ДНИ РЕВОЛЮЦИИ. СЛАВА БОРЦАМ ЗА СВОБОДУ!

Торопливо стал читать — вздох огорчения вырвался из груди его: хотя в Кронштадте восстание против большевиков, но они власть из своих рук не выпускают. Передовица взывала:

К свободе!

…Мы знали, что освобождение России придет изнутри, а не извне. Мы не верили в то, что Россия может быть спасена иноземным вмешательством. Мы не верили и в то, что народ примет освобождение из рук тех, кому он боялся бы вверить свою судьбу на другой день по восстановлении порядка.

«Писал Милюков, — решил Бунин. — Это его тяжеловесный слог времен Тредьяковского. И опять пустословие, неуемное стремление выдать желаемое за действительное. Вот уж точно: от избытка чувств уста глаголят. Впрочем, что нам делать, если не надеяться на чудо? Может, и впрямь дело на сей раз выйдет? Большевики — жалкая кучка, а ненавидящих их — миллионы. Господи, как хочу домой!..»

Пожаловали Толстой и автор будущих многочисленных уголовных романов Николай Брешко-Брешковский. Толстой поставил на стол бутылку дорогого вина и пророкотал:

— Взят Псков! Ленин со своей шпаной сбежал в Германию.
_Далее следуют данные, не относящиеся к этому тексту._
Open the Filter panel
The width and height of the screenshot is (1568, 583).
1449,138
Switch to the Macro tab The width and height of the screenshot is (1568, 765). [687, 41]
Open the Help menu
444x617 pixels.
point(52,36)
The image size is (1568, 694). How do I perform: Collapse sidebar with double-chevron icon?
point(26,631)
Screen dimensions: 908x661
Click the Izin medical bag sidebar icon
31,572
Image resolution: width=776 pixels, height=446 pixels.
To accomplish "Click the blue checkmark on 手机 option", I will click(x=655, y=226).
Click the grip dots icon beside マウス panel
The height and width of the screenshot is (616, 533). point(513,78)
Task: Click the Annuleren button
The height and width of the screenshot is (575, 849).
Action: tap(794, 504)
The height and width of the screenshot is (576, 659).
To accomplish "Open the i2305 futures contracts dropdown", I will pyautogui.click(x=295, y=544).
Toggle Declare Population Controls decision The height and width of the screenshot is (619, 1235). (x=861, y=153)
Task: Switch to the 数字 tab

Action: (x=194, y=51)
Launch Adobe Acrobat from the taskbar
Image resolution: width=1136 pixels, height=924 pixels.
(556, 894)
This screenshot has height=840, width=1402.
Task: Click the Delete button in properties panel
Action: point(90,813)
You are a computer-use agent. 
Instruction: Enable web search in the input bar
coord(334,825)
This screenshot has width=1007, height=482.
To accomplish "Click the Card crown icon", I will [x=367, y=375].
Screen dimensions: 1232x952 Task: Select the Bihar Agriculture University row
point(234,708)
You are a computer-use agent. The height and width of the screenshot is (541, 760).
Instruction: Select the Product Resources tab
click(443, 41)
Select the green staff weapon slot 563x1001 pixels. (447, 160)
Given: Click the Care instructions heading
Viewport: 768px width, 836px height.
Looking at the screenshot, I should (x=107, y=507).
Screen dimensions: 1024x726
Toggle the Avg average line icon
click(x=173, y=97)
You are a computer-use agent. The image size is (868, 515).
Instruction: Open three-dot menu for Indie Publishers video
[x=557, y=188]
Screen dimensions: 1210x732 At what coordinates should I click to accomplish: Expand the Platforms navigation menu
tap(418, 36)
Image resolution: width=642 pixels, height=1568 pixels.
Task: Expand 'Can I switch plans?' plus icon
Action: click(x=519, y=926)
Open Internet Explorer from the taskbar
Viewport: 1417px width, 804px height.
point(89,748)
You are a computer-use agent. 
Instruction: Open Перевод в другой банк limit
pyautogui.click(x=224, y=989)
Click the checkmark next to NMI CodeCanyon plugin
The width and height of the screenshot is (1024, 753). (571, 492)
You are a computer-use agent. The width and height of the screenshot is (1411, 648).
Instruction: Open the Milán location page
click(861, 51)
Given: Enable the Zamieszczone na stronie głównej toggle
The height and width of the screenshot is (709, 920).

— Достоверные факты! — замотал головой Брешковский и стал разливать вино. — И Питер тоже в руках восставших.

— Положим, большевиков прогонят, — допустил Бунин. — Но кто займет их место? Кто поведет Россию? Милюков? Шульгин? Или, не дай Бог, Савинков со своими ушкуйниками? Где гарантии, что они будут лучше нынешних правителей?

— Гарантия одна, — хохотнул Толстой, — хуже большевиков никого не бывает. А править Россией — новой Россией! — будет Учредительное собрание.

* * *

Теперь Бунин, после долгого перерыва, лихорадочно заносил в дневник:

8 марта.

«…С волнением (опять!) схватился нынче за газеты. Но ничего нового. В «падение» Петербурга не верю. Кронштадт — может быть, Псков тоже, но и только…

Вечером заседание в «Общ. деле», — все по поводу образования «Русского комитета национального объединения». Как всегда, бестолочь, говорят, говорят…

Возвращался с Кузьминым-Караваевым. Он, как всегда, пессимист. «Какая там революция, какое Учредительное собрание! Это просто бунт матросни, лишенной советской властью прежней воли ездить по России и спекулировать!»

10 марта.

«По газетам судя, что-то все-таки идет, но не радуюсь, равнодушие, недоверие (может быть, потому, что я жил ожиданием всего этого — и каким! — целых четыре года).

…Американский Красный Крест получил депешу (вчера днем), что «Петроград пал». Это главное известие».

— Господи, зачем попускаешь злодеям, попирающим Россию! Освободи ее, услышь мольбы, которые к тебе возносим… — Бунин взывал к образам.

Но неведомы пути Его.

2

Что же случилось в Кронштадте в те мартовские дни?

2-го числа на вечернем закате распахнулись крепостные Цитадельные ворота. Оттуда — кто пеший, кто на санях — появилось сотни полторы хорошо вооруженных ружьями, пулеметами и гранатами военных. Они держали путь к большевистскому Ораниенбауму.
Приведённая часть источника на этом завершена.